Something for Macromedia to consider? I'd like to think that, some day, I can have a blog channel that is subscription-based, but there are few ways to address this now.

Microsoft details new rights management tech
Lately I've been looking into digital rights management and technologies that can help support paid content. I picked up this piece about forthcoming technology from Microsoft on this front, and was happy to learn about a new emerging standard, XrML, the extensible rights markup language. Microsoft is a investor in the founding company behind this specification (ContentGuard, a Xerox PARC spin-out).
I really like the approach taken with XrML. It's flexible and extensible enough to work with a very wide variety of content types, access and distribution models, encryption schems, and vendors.
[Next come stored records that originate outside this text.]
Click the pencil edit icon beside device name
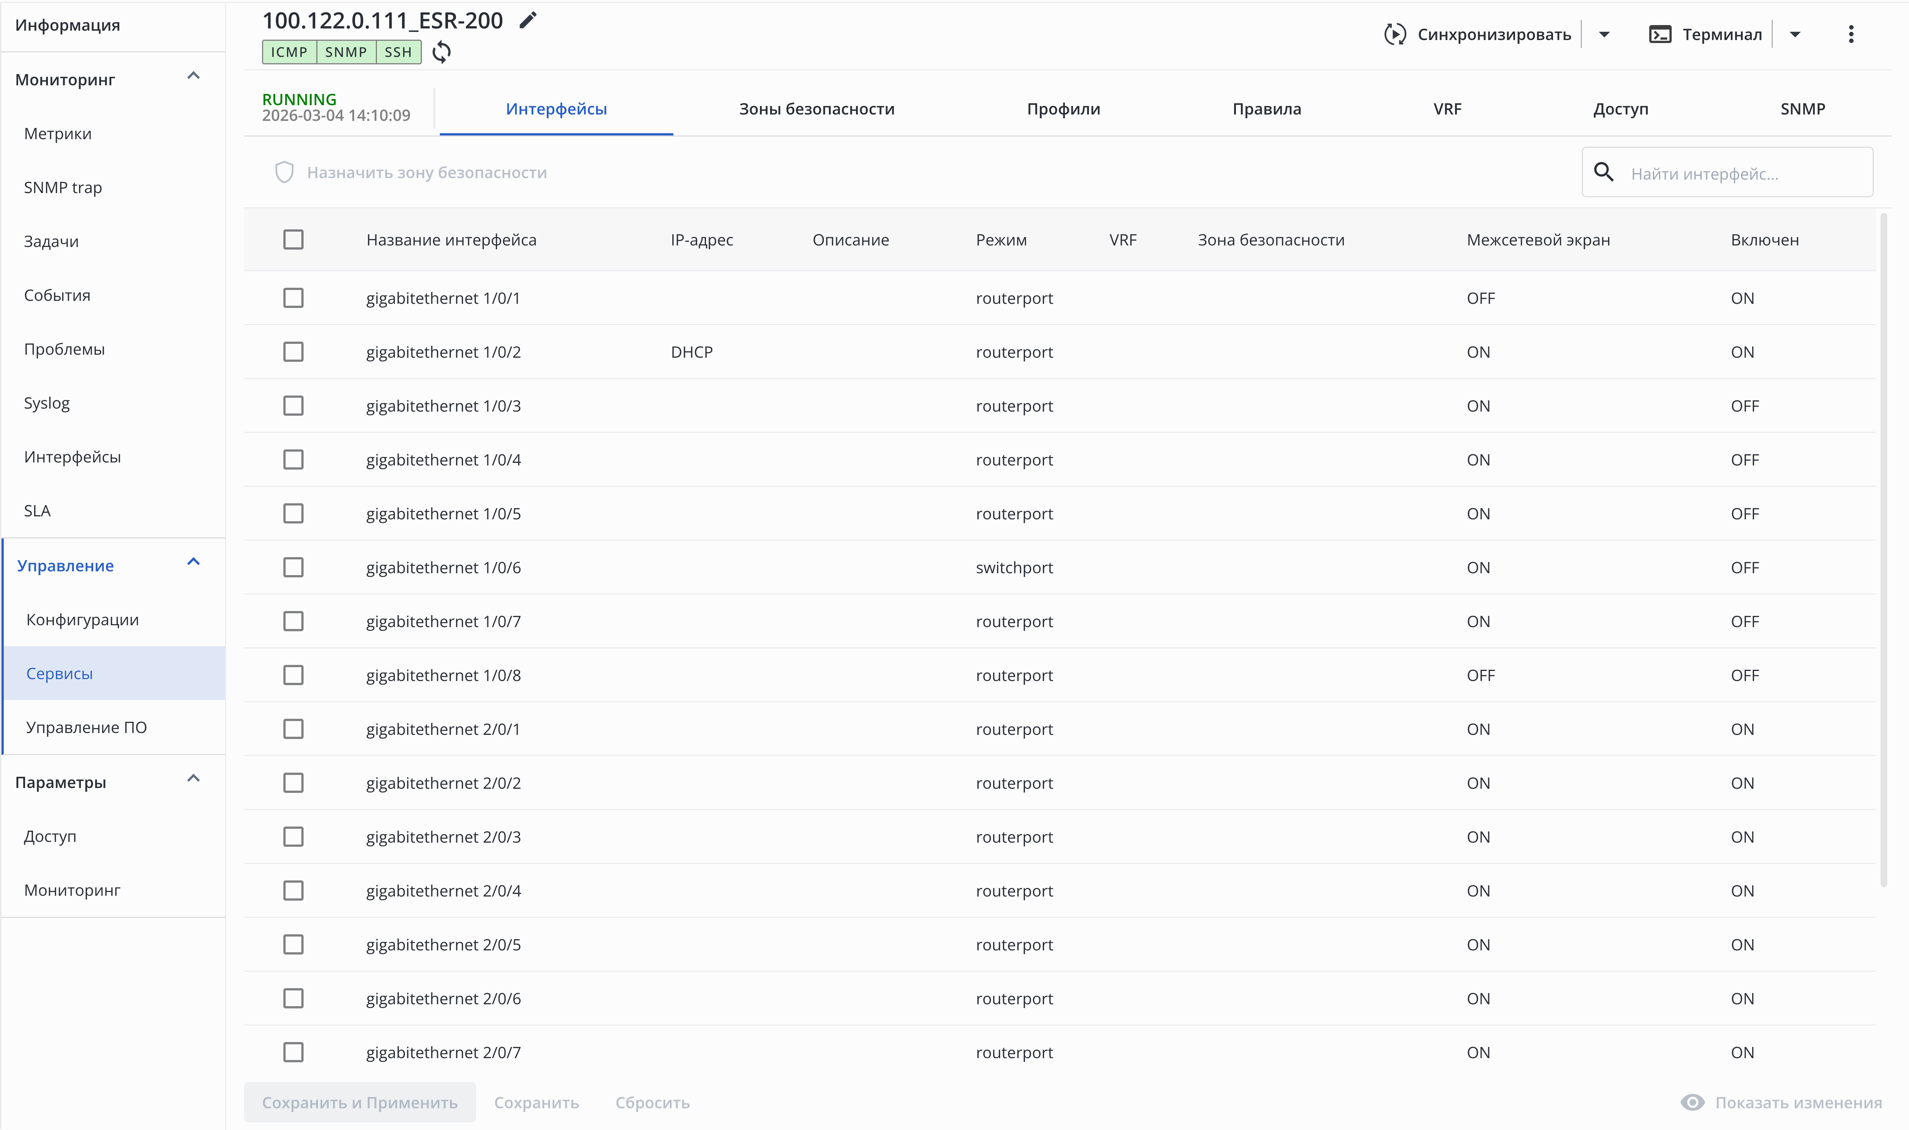 pos(528,21)
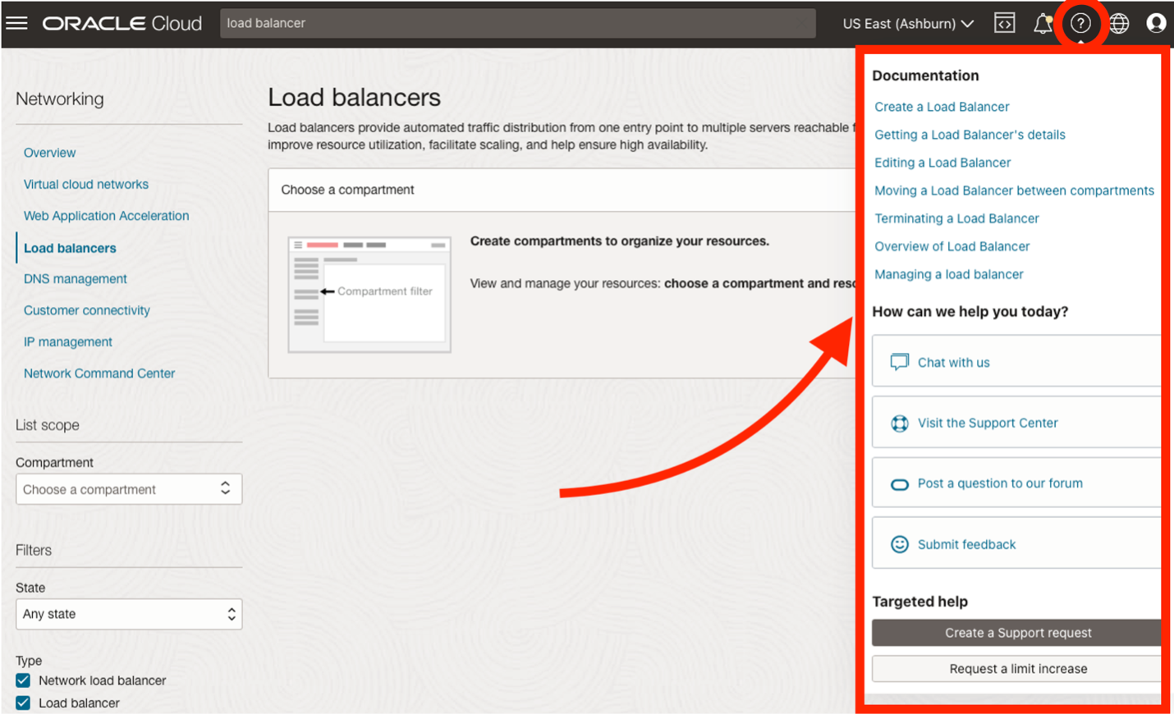Expand the Choose a compartment dropdown
This screenshot has height=719, width=1174.
click(x=129, y=488)
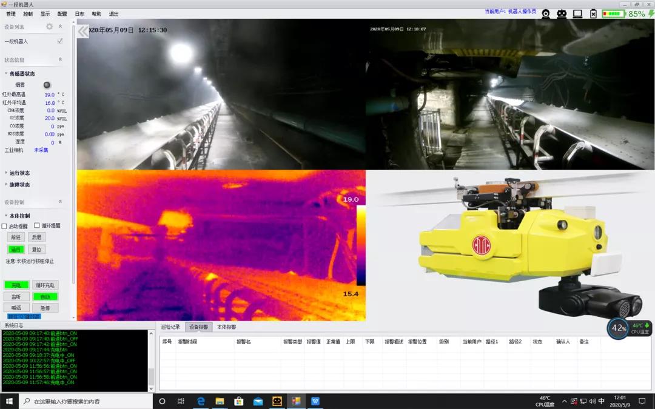Click the webcam camera icon in top bar
Image resolution: width=655 pixels, height=409 pixels.
(x=546, y=13)
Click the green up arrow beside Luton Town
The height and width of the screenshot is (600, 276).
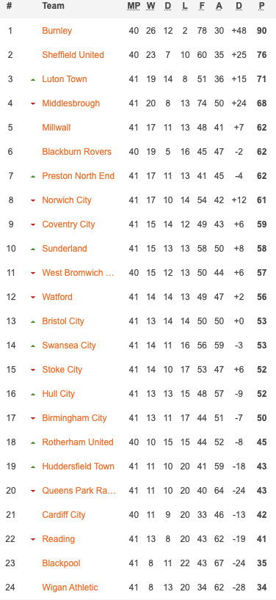coord(33,80)
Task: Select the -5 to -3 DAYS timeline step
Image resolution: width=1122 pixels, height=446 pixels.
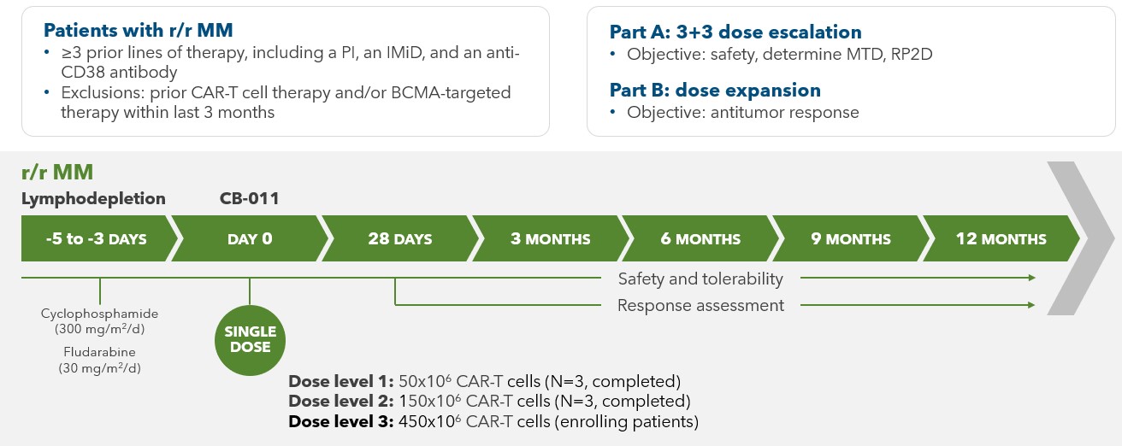Action: coord(96,238)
If major content formats like Windows Media, Office, Macromedia Flash, Adobe Acrobat, XHTML, MPEG, and others support this we could finally have the basis for secure, paid content.
[Jeremy Allaire's Radio]


11:56:32 AM    
Full Post RSS 2.0 Feed

Okay, I can take a hint. I've resisted for a long time, but some of my readers want a full post feed for my blog. Fine. Here you go. I originally resistsed because I didn't really see the point. Plus... [Jeremy Zawodny's blog]
Yeah! Another convert to full content in RSS!